Website Nvidia
About Nvidia
Nvidia is a leading technology company specializing in AI and high-performance computing.
Job Summary
We are seeking highly skilled and motivated software engineers to join us and build AI inference systems that serve large-scale models with extreme efficiency.
Key Responsibilities
- Contribute features to vLLM that empower the newest models with the latest NVIDIA GPU hardware features.
- Profile and optimize the inference framework (vLLM) with methods like speculative decoding, data/tensor/expert/pipeline-parallelism, prefill-decode disaggregation.
- Develop, optimize, and benchmark GPU kernels using techniques such as fusion, autotuning, and memory/layout optimization.

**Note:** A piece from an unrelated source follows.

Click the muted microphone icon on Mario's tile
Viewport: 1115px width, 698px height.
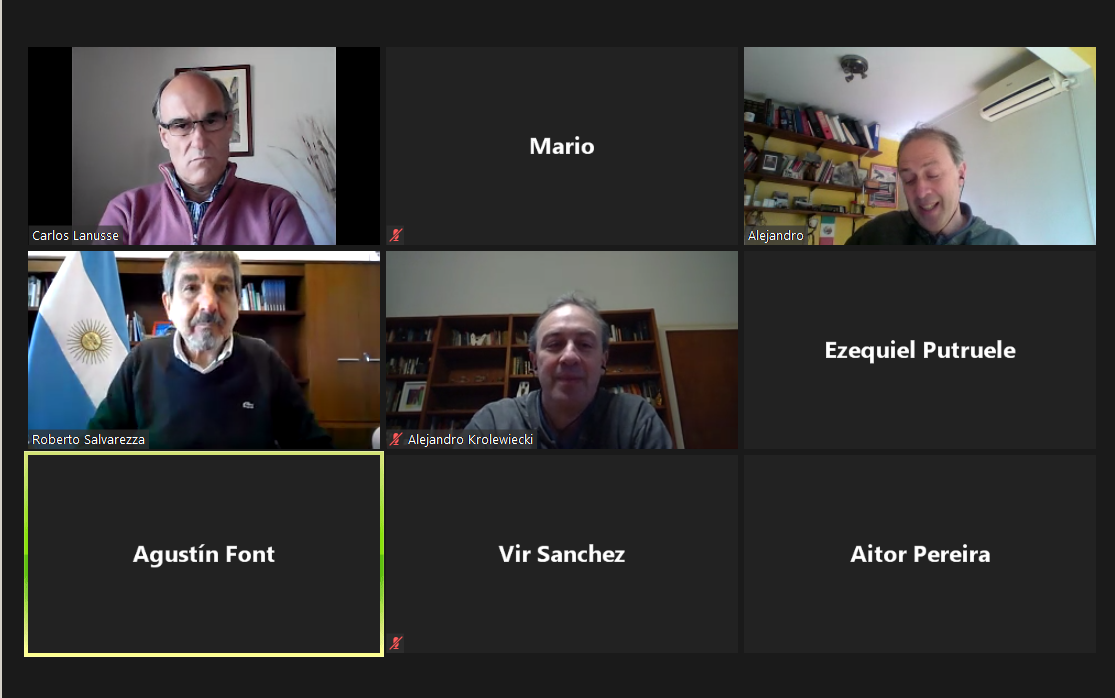click(396, 235)
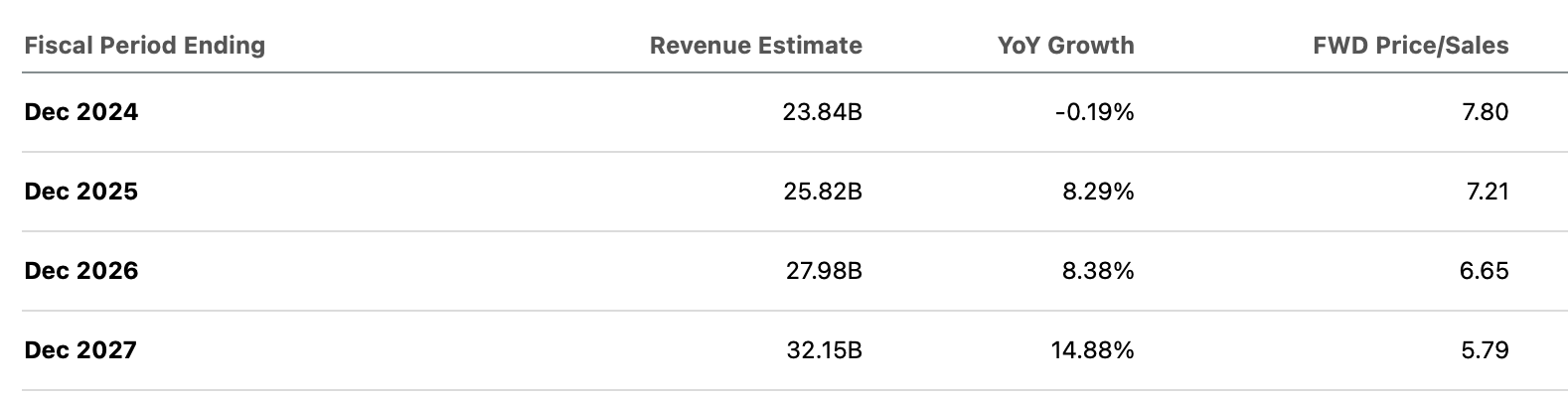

- Define and build inference benchmarking methodologies and tools.
- Architect the scheduling and orchestration of containerized large-scale inference deployments on GPU clusters across clouds.
- Conduct and publish original research that pushes the pareto frontier for the field of ML Systems.
Requirements
- Bachelor’s degree (or equivalent experience) in Computer Science, Computer Engineering, or Software Engineering with 7+ years of experience; alternatively, Master’s degree with 5+ years of experience; or PhD degree with top-tier publications in ML Systems.
- Strong programming skills in Python and C/C++; experience with Go or Rust is a plus.
- Solid CS fundamentals: algorithms & data structures, operating systems, computer architecture, parallel programming, distributed systems, deep learning theories.
- Knowledgeable and passionate about performance engineering in ML frameworks.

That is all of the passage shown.